Ward off morphing malware and other attacks with machine learning

It's getting tougher to ward off blended threats and intrusions as system attacks become more sophisticated. Fight fire with fire and pit compute cycles against compute cycles.



Blended threats, silent intrusions, zero day attacks and morphing malware are common problems for enterprise IT managers. Attacks and compromises are escalating and the technology behind these attacks is become more sophisticated. Nevertheless, those in charge of enterprise IT security are still responsible for mitigating any and all attacks before damage is done, regardless of the circumstances.

Yet, fighting the latest threats has become an almost impossible chore, simply because attackers have turned to the power of the CPU and are creating learning algorithms that can leverage large amounts of data to uncover zero day vulnerabilities. In other words, the signature-based technologies that are in use will be hard pressed to fight the threats of the future.

That situation creates a conundrum for most IT security managers. However, there are some who are thinking ahead of the curve and are leveraging the power of the CPU to fight threats actively and in real time. Those individuals are unlocking the power of machine learning to combat the threats created by attackers leveraging powerful algorithms.

Machine learning as a methodology

Machine learning for computer security has quickly become an established methodology for protecting systems from the threats of today and tomorrow. Case in point is the founding of the Machine Learning and Computer Security Research Institute (MLSEC.ORG), which offers open source algorithms that can be used to detect anomalies and be used against source code to uncover potential vulnerabilities. What’s more, MLSEC is backed by the Computer Security Group at the Institute of Computer Science at the University of Göttingen, in Göttingen, Germany. The institute also offers backgrounders, whitepapers, research and other publications on machine learning algorithms for computer security.

While MLSEC proves to be mostly academic in nature, the institute does offer a viable starting point for IT administrators looking to better grasp the ideologies around machine learning. However, the biggest value comes from the vendors who adopt the ideologies presented and build products for deployment that leverage machine learning technologies. Regrettably, those vendors seem far and few between, amounting only to a few that have implemented some form of artificial intelligence to combat threats.

Deep Packet Inspection

However, some firewall and security appliance vendors are moving beyond Deep Packet Inspection (DPI) technologies and are including machine learning capabilities into their latest offerings. Although DPI solutions have historically been the leading cyber security technology, there is a significant weakness – DPI requires that analysts manually reverse-engineer applications to build policies that control traffic across the network, relying on packet payload signatures.

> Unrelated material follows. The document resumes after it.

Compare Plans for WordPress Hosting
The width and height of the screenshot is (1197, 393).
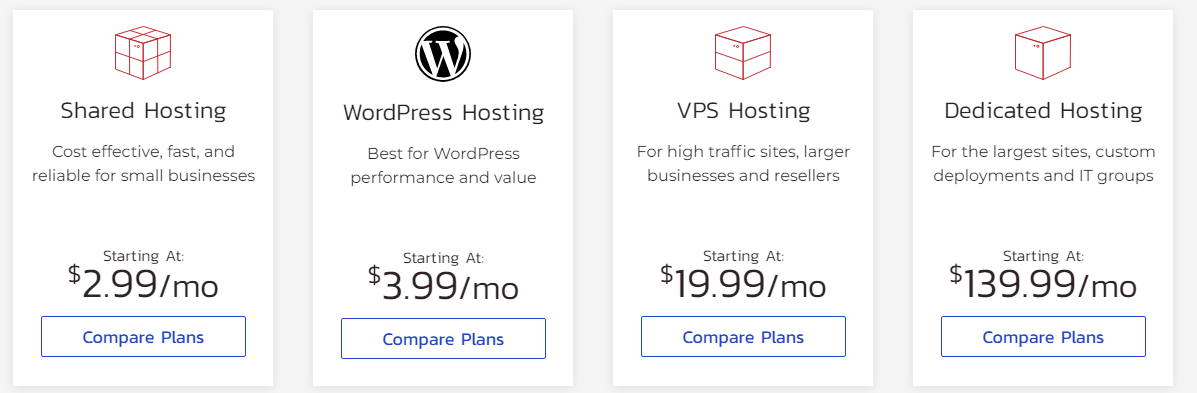click(x=444, y=338)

Simply put, if DPI is faced with unidentified traffic, it can fail to block attacks, at least until some manual reverse engineering is performed by skilled analysts to identify and generate a signature from a new application, and then appropriately classify it. In the meantime, the unidentified application continues to run on the network, compromising security and operational efficiency.

Fortunately, machine learning has advanced the capabilities of DPI systems by automating the discovery of enterprise applications and automatically creates signatures and builds white lists. Machine learning also adds context to Internet traffic based on an algorithm based understanding of relationships among data. Simply put, machine learning can eliminate the need for highly skilled and paid analysts.

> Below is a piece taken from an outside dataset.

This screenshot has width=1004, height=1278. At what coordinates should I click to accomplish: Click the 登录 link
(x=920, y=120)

However, it is not simple to replace humans with machine learning algorithms for application signature detection, decoding and classification. Machines require advanced analytics, which are critical to executing the auto-discovery process for dealing with any unknown traffic on the network at any instant.

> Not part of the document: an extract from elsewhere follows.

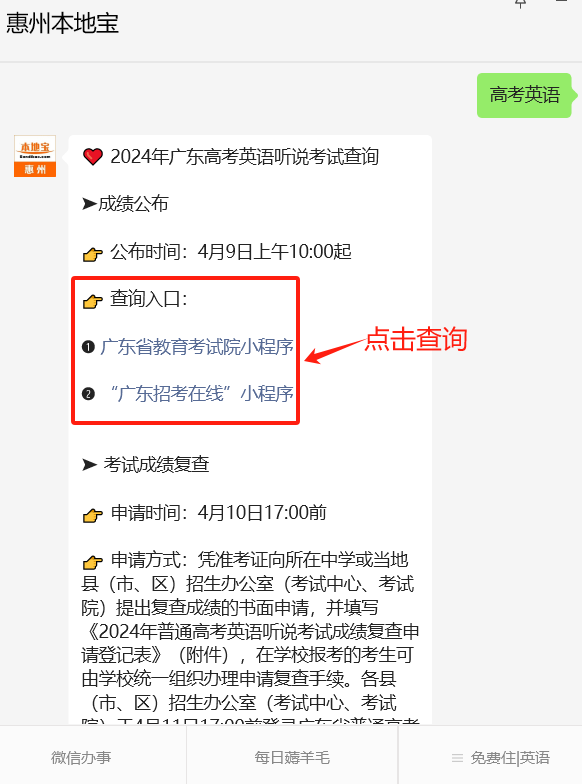This screenshot has width=582, height=784.
Task: Open the 微信办事 bottom menu
Action: point(81,758)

That network traffic might be unknown for a variety of reasons, including:

  • A never-before-seen network protocol or user application
  • Changes to known protocols or applications
  • Addition of new services (cloud, hybrid or otherwise)
  • Infrastructure changes
  • Additional sites, users or other access changes

By automating the detection of those changes and determining what normal traffic is over a period of time, systems are able to learn what is normal and what is anomalous, all without human intervention. That level of automation allows machine learning techniques to learn new signatures, their nature, and their associated evolution over time. The critical proof point becomes a situation where automated analysis can determine the five “W's”, which prove to be the most critical elements for garnering understanding of applications and what the appropriate usages profile is. Those five “W's” include:

  • "What" (type of application)
  • "Why" (purpose of the application)
  • "Who" (the application owner/users)
  • "Where" (network addresses involved with these applications)
  • "When" (point at which new control policies are required to be enforced)

Once systems can effectively deal the five “W's”, machine learning can be achieved and expanded upon to deliver real-time protection, all without relying on human intervention. With that in mind, it becomes easy to see why the artificial intelligence offered by machine learning will become a standard for security systems in the not too distant future.